» **DATA UNDER STUDY**:
-- Opening Marker --
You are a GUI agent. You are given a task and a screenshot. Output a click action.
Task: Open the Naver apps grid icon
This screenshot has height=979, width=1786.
-- Closing Marker --
-- Opening Marker --
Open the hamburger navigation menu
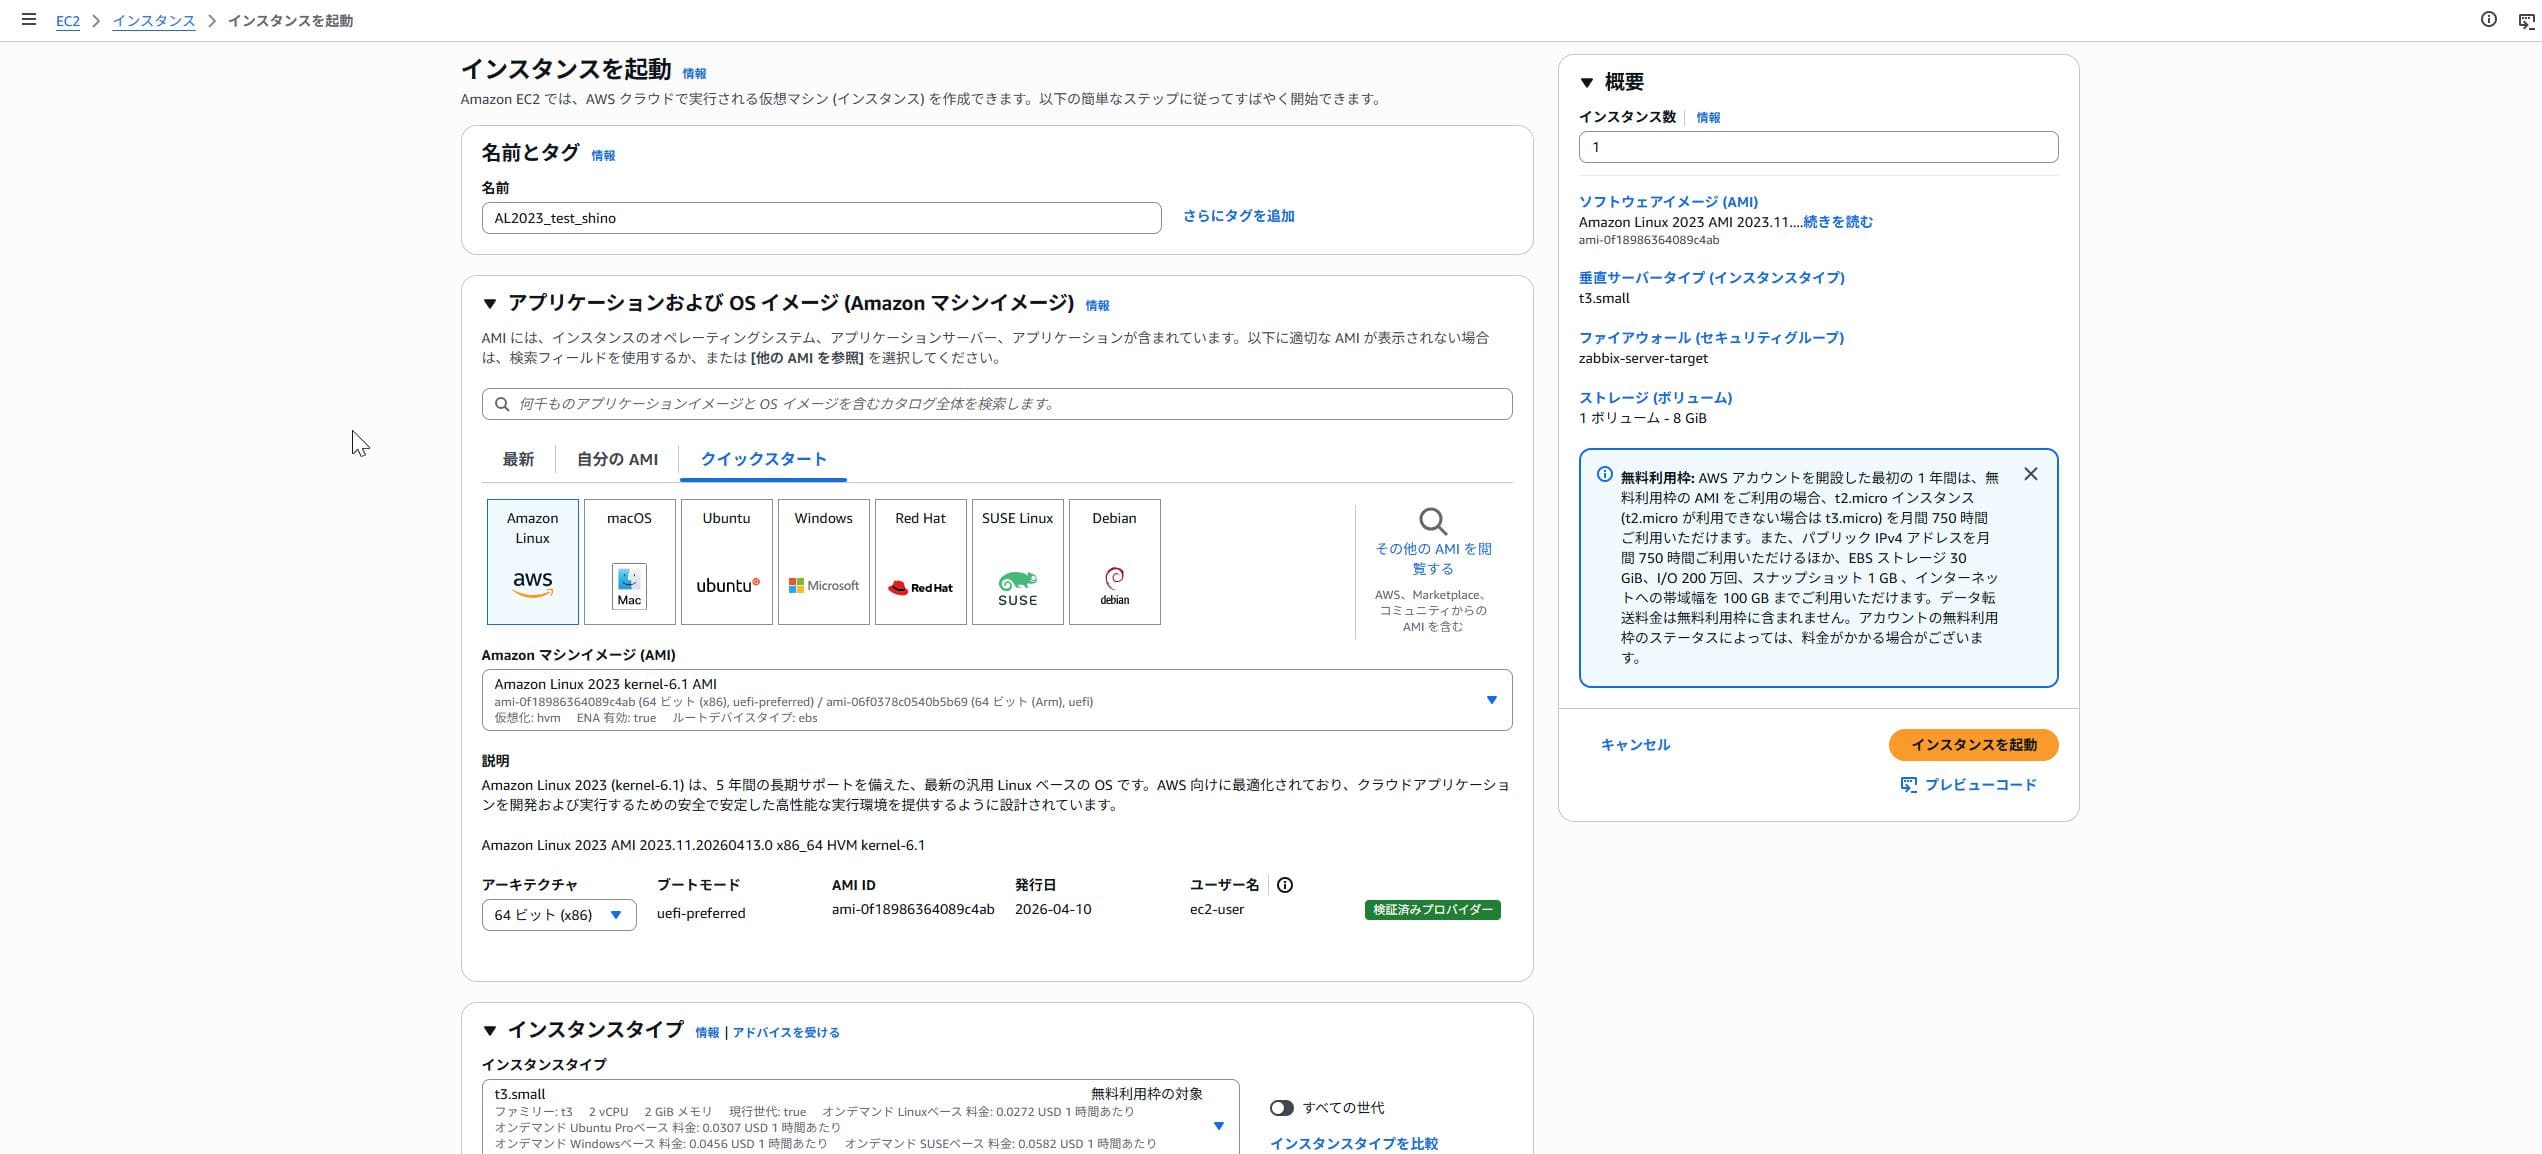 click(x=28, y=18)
-- Closing Marker --
» **TASK**:
Take exactly the lines from the one containing "Task: Open the Naver apps grid icon" through the one containing "This screenshot has height=979, width=1786." in the data above, and output them with nothing added.

» **TASK ANSWER**:
Task: Open the Naver apps grid icon
This screenshot has height=979, width=1786.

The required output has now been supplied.